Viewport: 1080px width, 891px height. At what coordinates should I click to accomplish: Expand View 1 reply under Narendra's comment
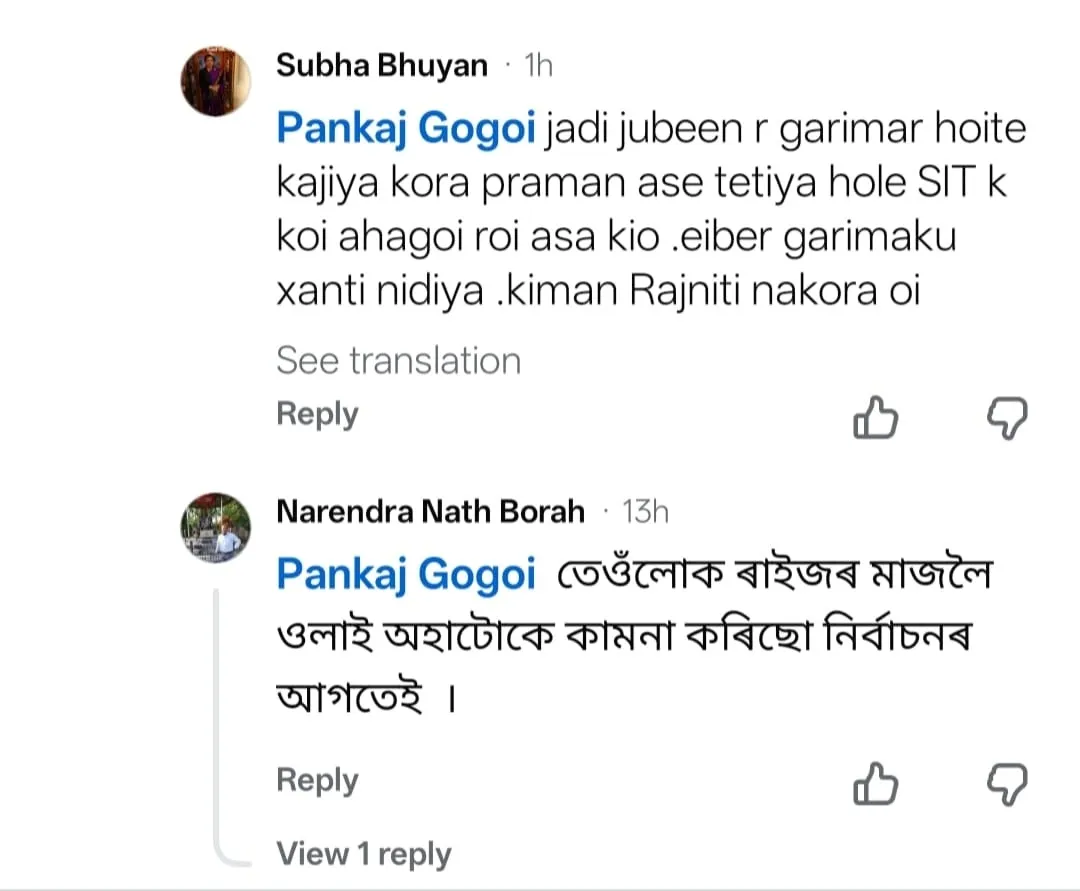(x=363, y=854)
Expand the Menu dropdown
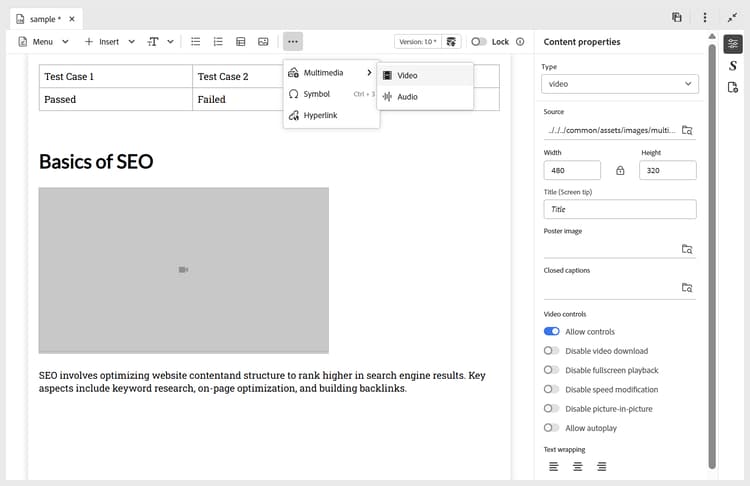This screenshot has height=486, width=750. coord(43,42)
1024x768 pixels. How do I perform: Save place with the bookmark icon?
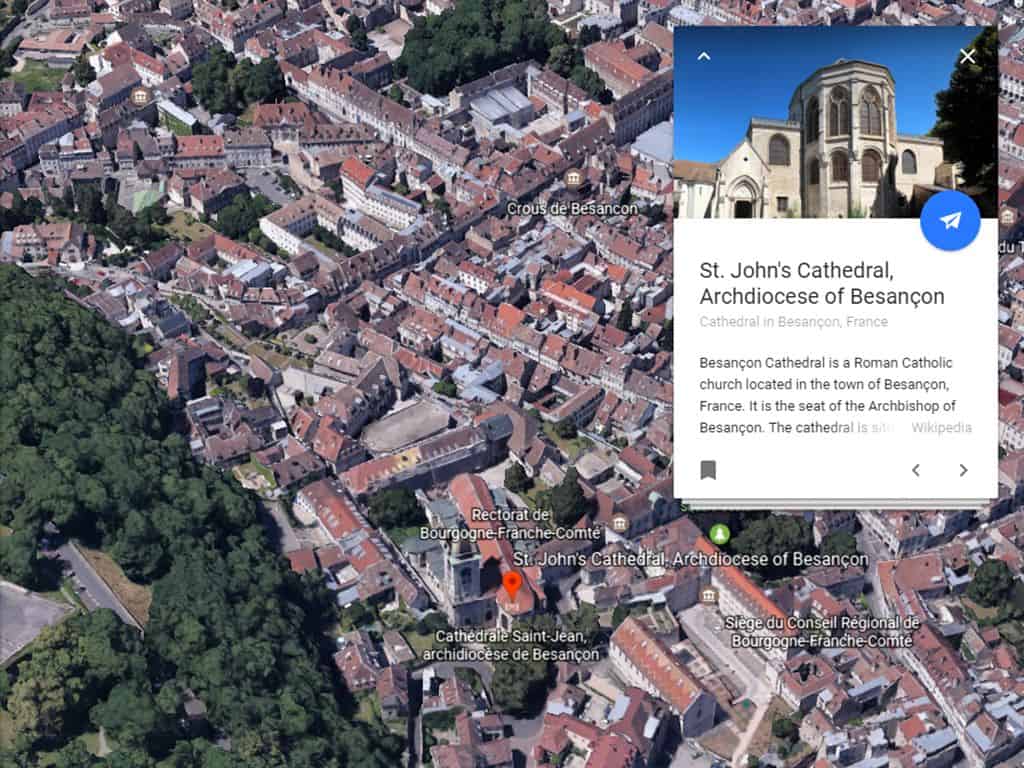click(708, 470)
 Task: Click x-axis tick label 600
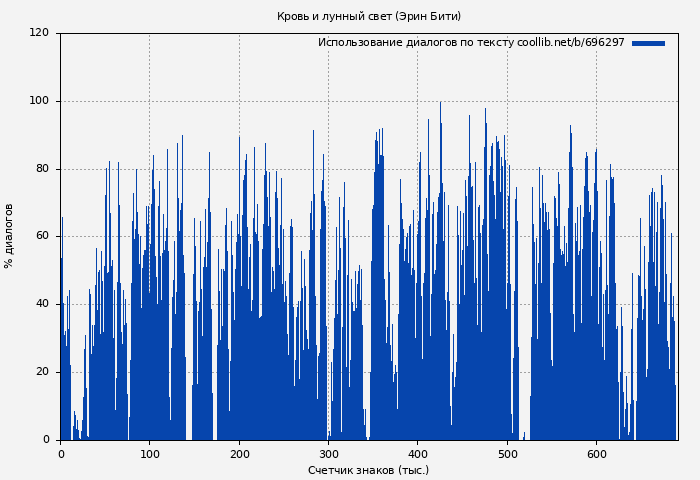596,454
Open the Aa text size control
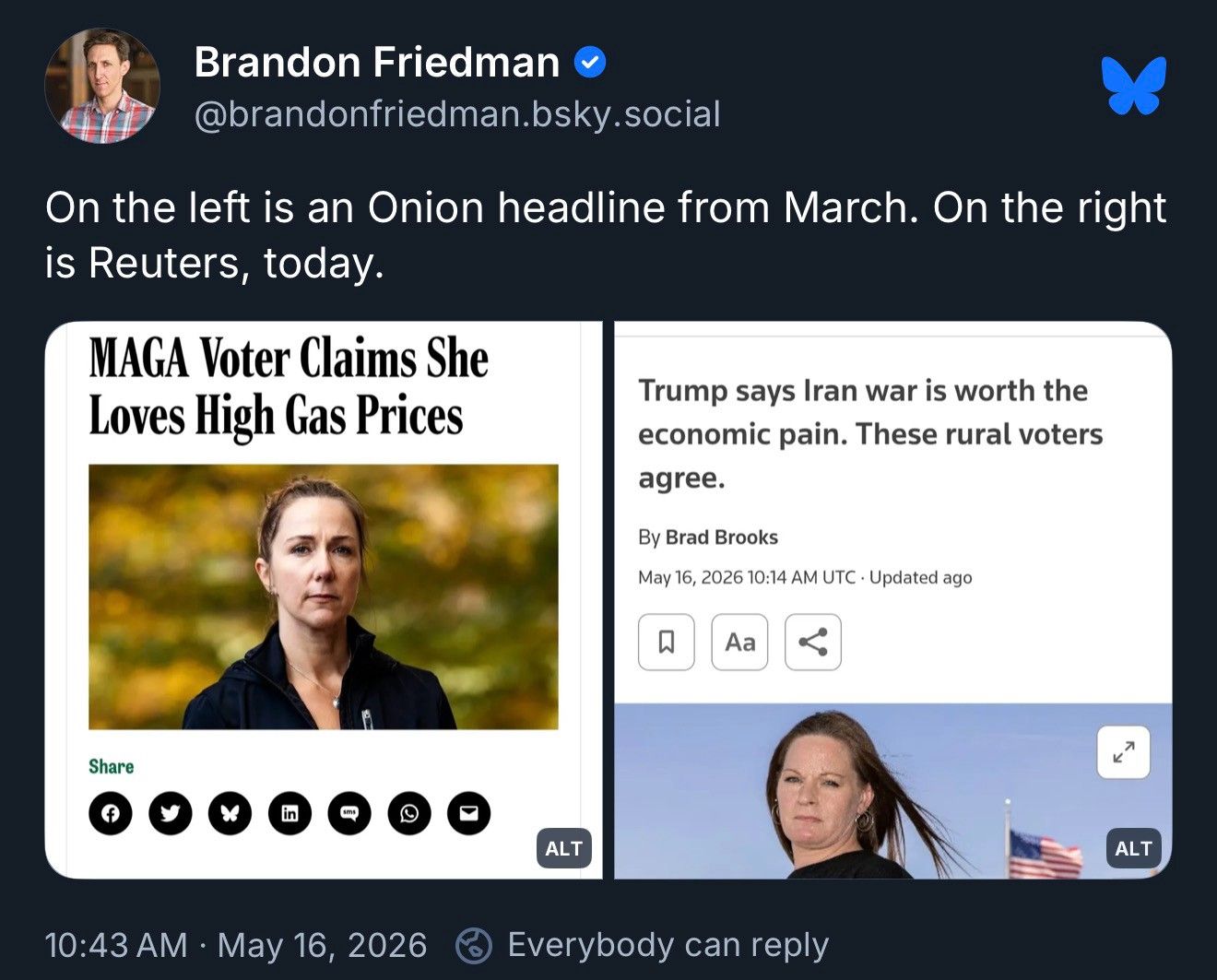 739,642
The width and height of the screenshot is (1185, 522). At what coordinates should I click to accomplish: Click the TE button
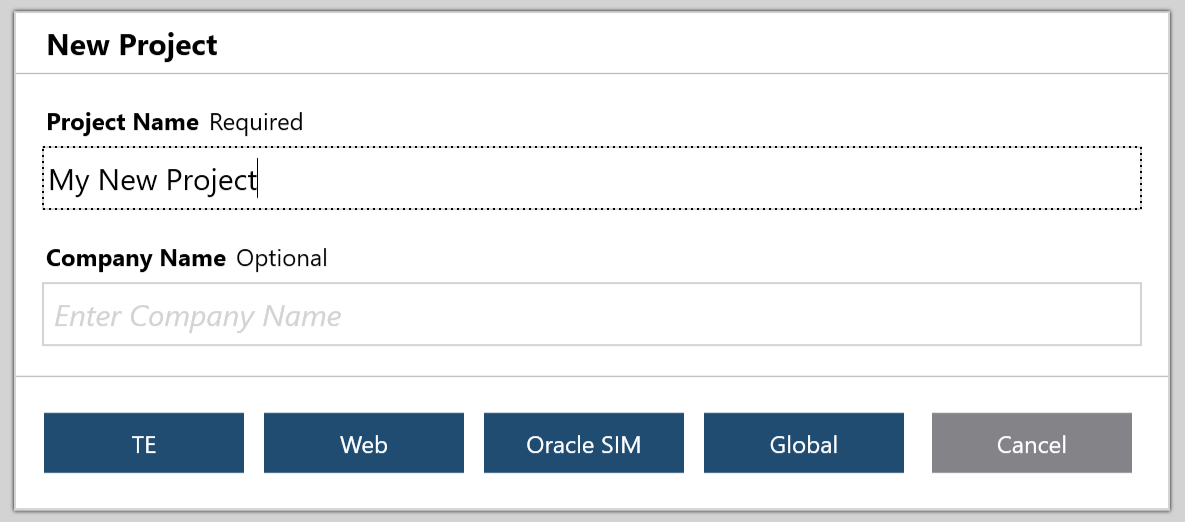coord(144,443)
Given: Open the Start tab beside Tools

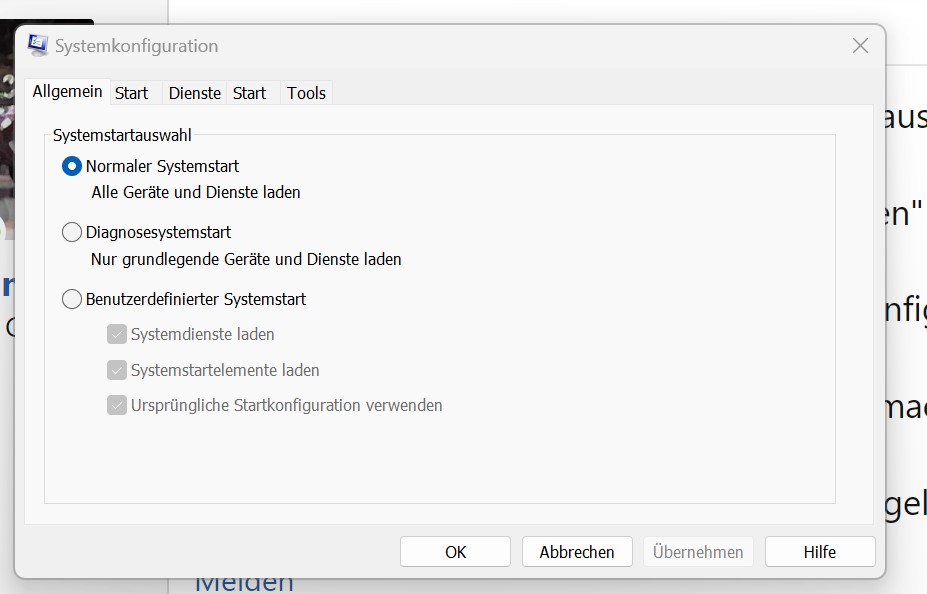Looking at the screenshot, I should [249, 93].
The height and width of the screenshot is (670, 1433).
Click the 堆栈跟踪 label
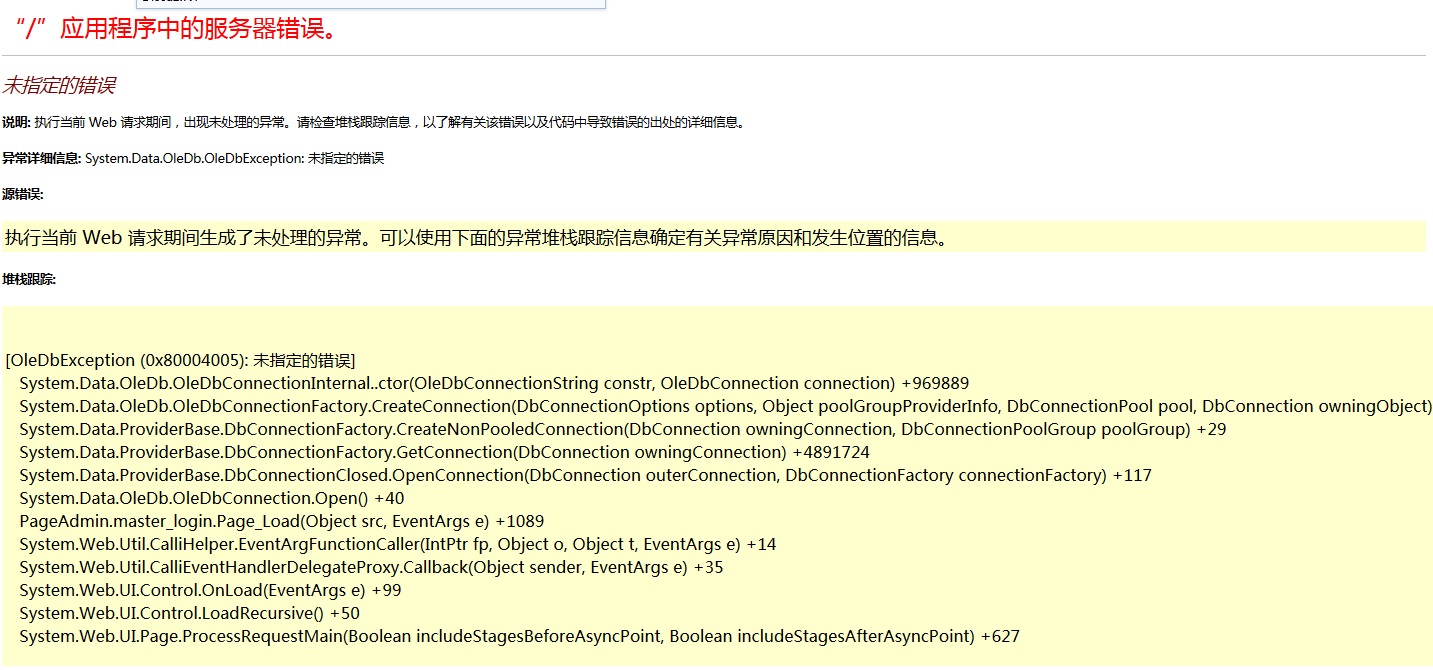point(29,280)

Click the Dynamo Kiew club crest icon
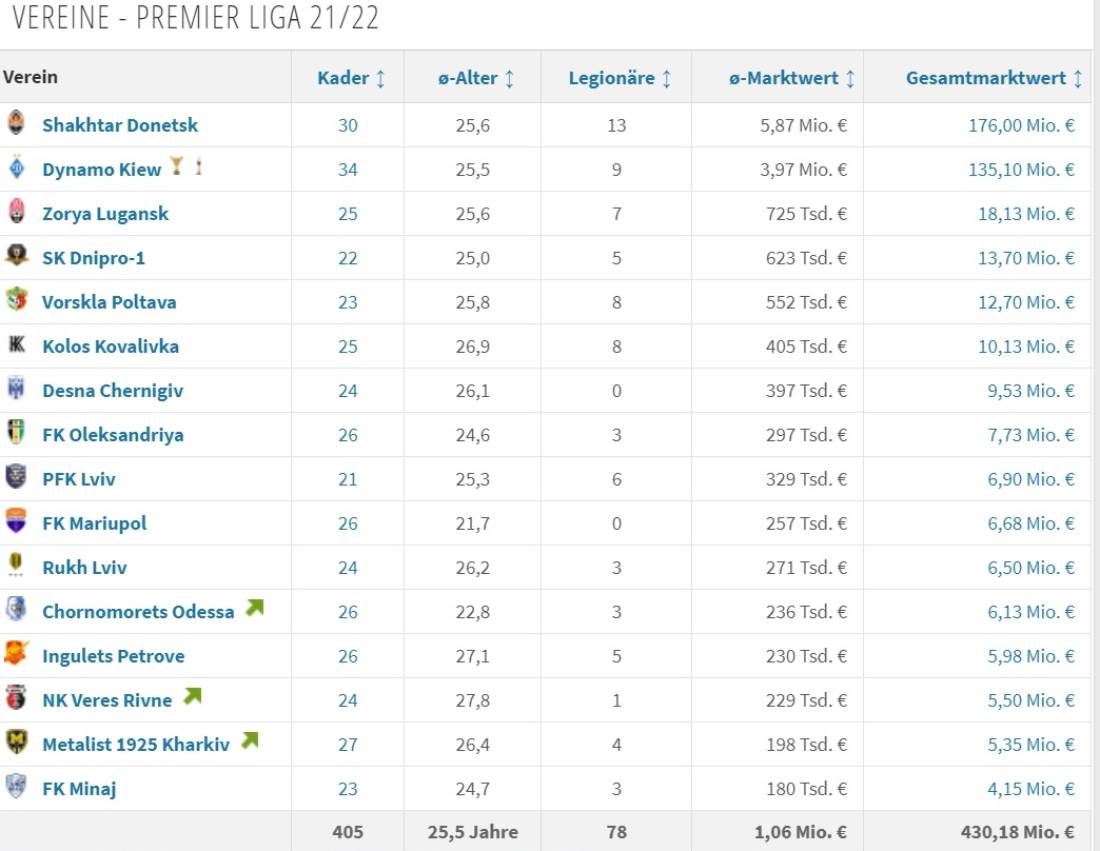pos(16,168)
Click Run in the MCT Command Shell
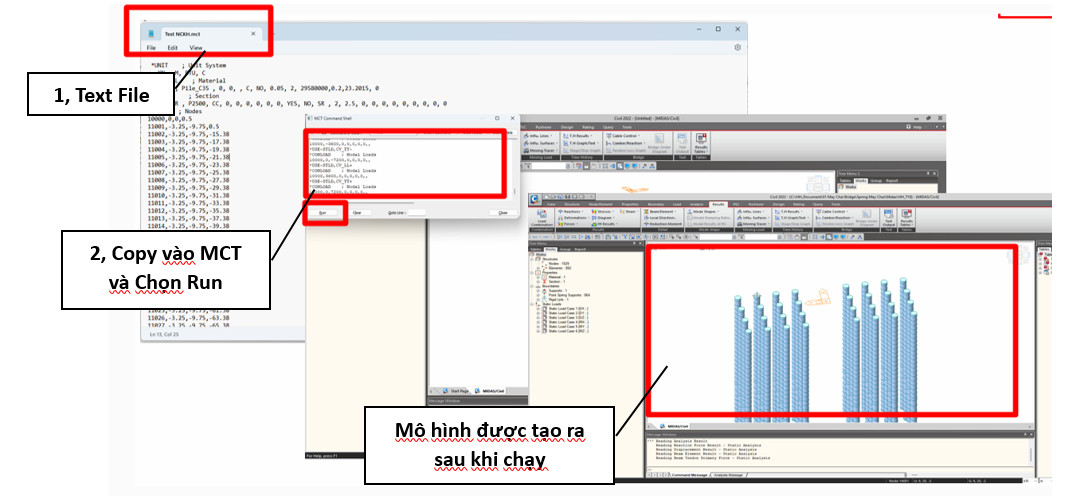Screen dimensions: 1071x504 pos(323,213)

·····

**WORK TASK:**
From the first line to the last, return the material above exactly, apart from the pictures.

**OUTPUT:**
Viewport: 1080px width, 891px height. At what coordinates should I click to accomplish: Expand View 1 reply under Narendra's comment
(x=363, y=854)
Expand the Menu dropdown
This screenshot has height=486, width=750. coord(43,42)
1024x768 pixels. How do I perform: Save place with the bookmark icon?
click(708, 470)
 Task: Click x-axis tick label 600
596,454
Open the Aa text size control
 739,642
The width and height of the screenshot is (1185, 522). At what coordinates should I click to accomplish: Click the TE button
coord(144,443)
Given: Open the Start tab beside Tools

Looking at the screenshot, I should [249, 93].
The height and width of the screenshot is (670, 1433).
Click the 堆栈跟踪 label
point(29,280)

Click the Dynamo Kiew club crest icon
pos(16,168)
Click Run in the MCT Command Shell
Screen dimensions: 1071x504 pos(323,213)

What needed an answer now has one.